What is a dividend yield example? ›

For example, if a stock trades for $100 per share today and the company's annualized dividend is $5 per share, the dividend yield is 5%. The formula is: annualized dividend divided by share price equals yield. In this case, $5 divided by $100 equals 5%.

How to make 3k a month in dividends? ›

A well-constructed dividend portfolio could potentially yield anywhere from 2% to 8% per year. This means that to earn $3,000 monthly from dividend stocks, the required initial investment could range from $450,000 to $1.8 million, depending on the yield.

How do I make $500 a month in dividends? ›

Dividend-paying Stocks

Shares of public companies that split profits with shareholders by paying cash dividends yield between 2% and 6% a year. With that in mind, putting $250,000 into low-yielding dividend stocks or $83,333 into high-yielding shares will get your $500 a month.

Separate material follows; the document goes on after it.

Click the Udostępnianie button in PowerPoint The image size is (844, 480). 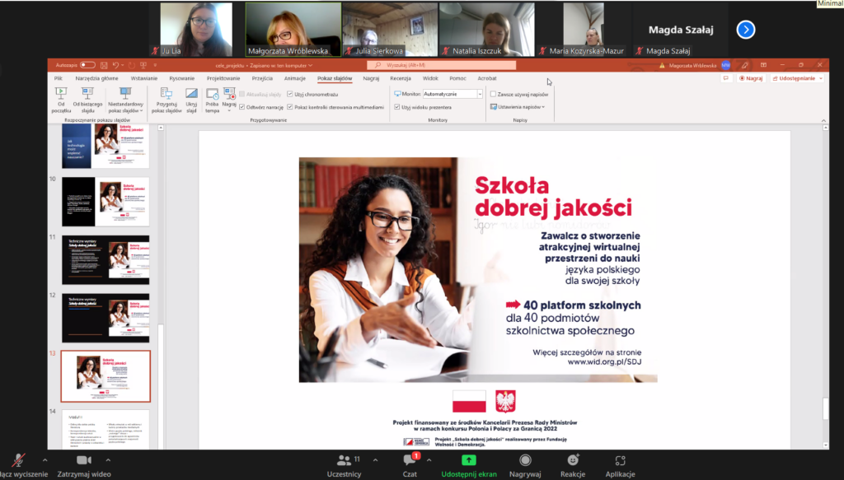tap(797, 78)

How much does Warren Buffett make in dividends from Coca-Cola? ›

A massive passive income stream

Berkshire currently owns 400 million shares of Coca-Cola. This means that on an annualized basis, Warren Buffett's company generates $736 million in dividend income from the beverage giant. That is a huge passive income stream that likely explains why Buffett isn't exiting the position.

Can you live off dividends? ›

Living off dividends is a financial strategy that appeals to those aiming for a reliable income stream without tapping into their investment principal. This approach has intrigued many investors, from early-career individuals to those nearing retirement.

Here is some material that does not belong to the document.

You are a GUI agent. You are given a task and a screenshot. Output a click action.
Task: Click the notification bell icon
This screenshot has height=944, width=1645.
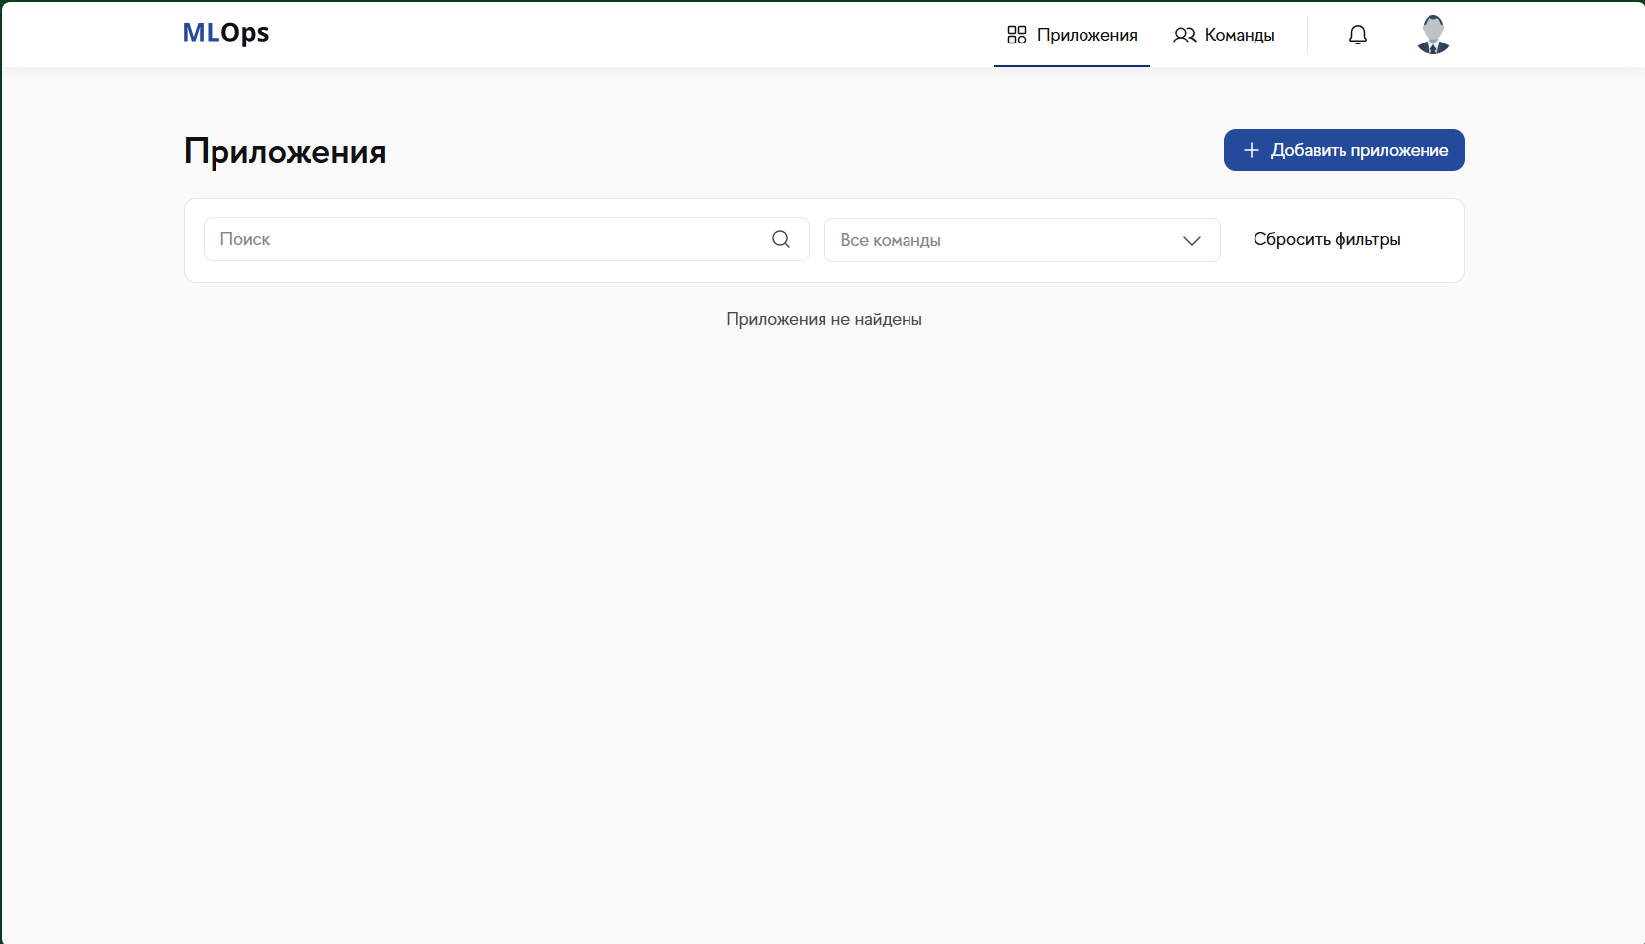click(1358, 35)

What is the best dividend stock of all time? ›

Some of the best dividend stocks include Johnson & Johnson (NYSE:JNJ), The Procter & Gamble Company (NYSE:PG), and AbbVie Inc (NYSE:ABBV) with impressive track records of dividend growth and strong balance sheets.

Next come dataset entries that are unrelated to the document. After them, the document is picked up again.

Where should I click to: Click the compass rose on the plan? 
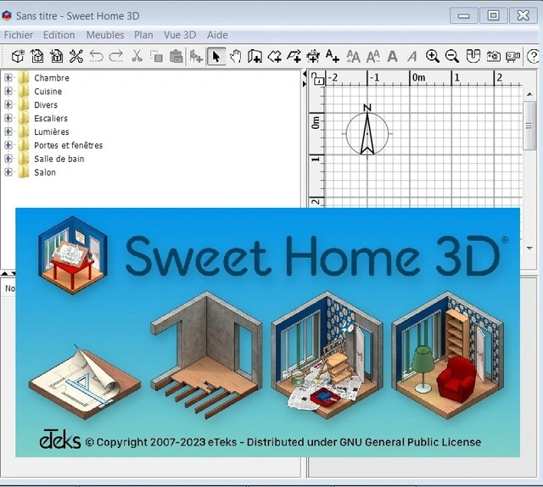(367, 133)
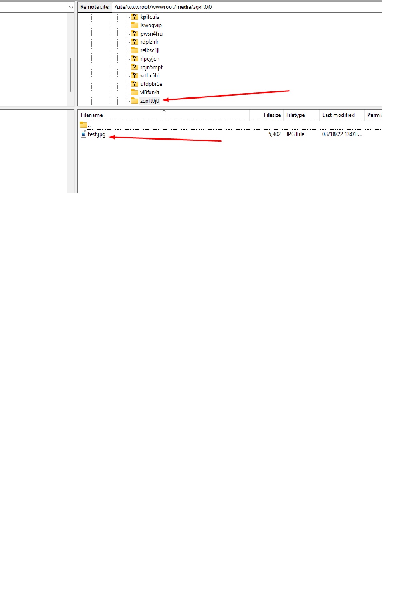Image resolution: width=403 pixels, height=590 pixels.
Task: Sort by Last modified column
Action: (x=338, y=115)
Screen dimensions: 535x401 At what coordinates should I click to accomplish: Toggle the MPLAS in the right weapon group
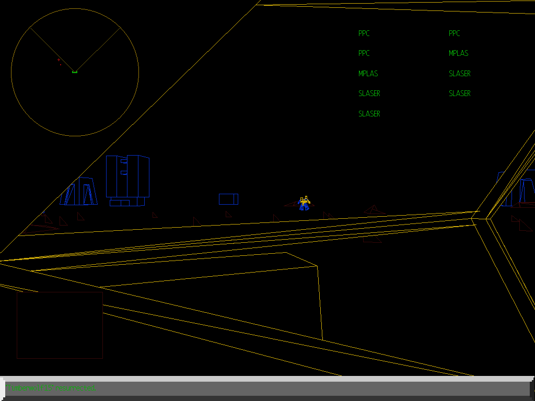(x=458, y=53)
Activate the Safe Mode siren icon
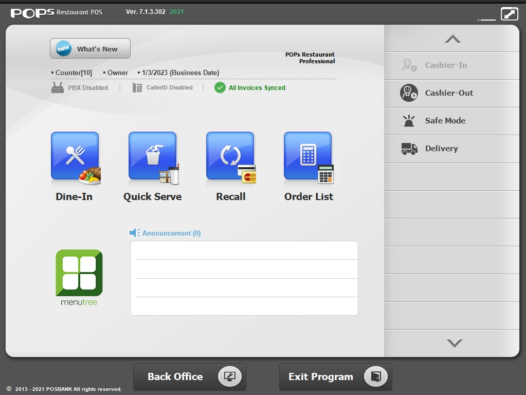 pyautogui.click(x=409, y=121)
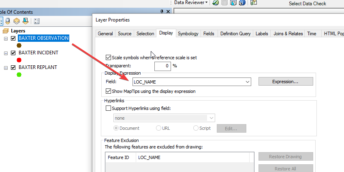The width and height of the screenshot is (344, 172).
Task: Click the Transparent percentage input box
Action: pyautogui.click(x=162, y=65)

Do you pay taxes on dividends? ›

Dividends can be classified either as ordinary or qualified. Whereas ordinary dividends are taxable as ordinary income, qualified dividends that meet certain requirements are taxed at lower capital gain rates.

What is a 5% dividend yield? ›

For example, if a stock trades for $100 per share today and the company's annualized dividend is $5 per share, the dividend yield is 5%. The formula is: annualized dividend divided by share price equals yield. In this case, $5 divided by $100 equals 5%.

What is a 3% dividend? ›

For example, a stock trading at $100 per share and paying a $3 dividend would have a 3% dividend yield, giving you 3 cents in income for each dollar you invest at the $100 share price.

What is a 3.0 dividend yield? ›

For example, let's say a dividend stock pays a $1.00 per-share dividend and the stock price is $30.00. That gives it a 3.0% dividend yield. So if the company hikes the dividend to $1.20, the investor will make 20% more in income.

Is a dividend yield of 2.5% good? ›

Dividend yield is a percentage figure calculated by dividing the total annual dividend payments, per share, by the current share price of the stock. From 2% to 6% is considered a good dividend yield, but a number of factors can influence whether a higher or lower payout suggests a stock is a good investment.

Top Articles
Latest Posts
Article information

Author: Kareem Mueller DO

Last Updated:

Views: 6823

Rating: 4.6 / 5 (46 voted)

Reviews: 85% of readers found this page helpful

Author information

Name: Kareem Mueller DO

Birthday: 1997-01-04

Address: Apt. 156 12935 Runolfsdottir Mission, Greenfort, MN 74384-6749

Phone: +16704982844747

Job: Corporate Administration Planner

Hobby: Mountain biking, Jewelry making, Stone skipping, Lacemaking, Knife making, Scrapbooking, Letterboxing

Introduction: My name is Kareem Mueller DO, I am a vivacious, super, thoughtful, excited, handsome, beautiful, combative person who loves writing and wants to share my knowledge and understanding with you.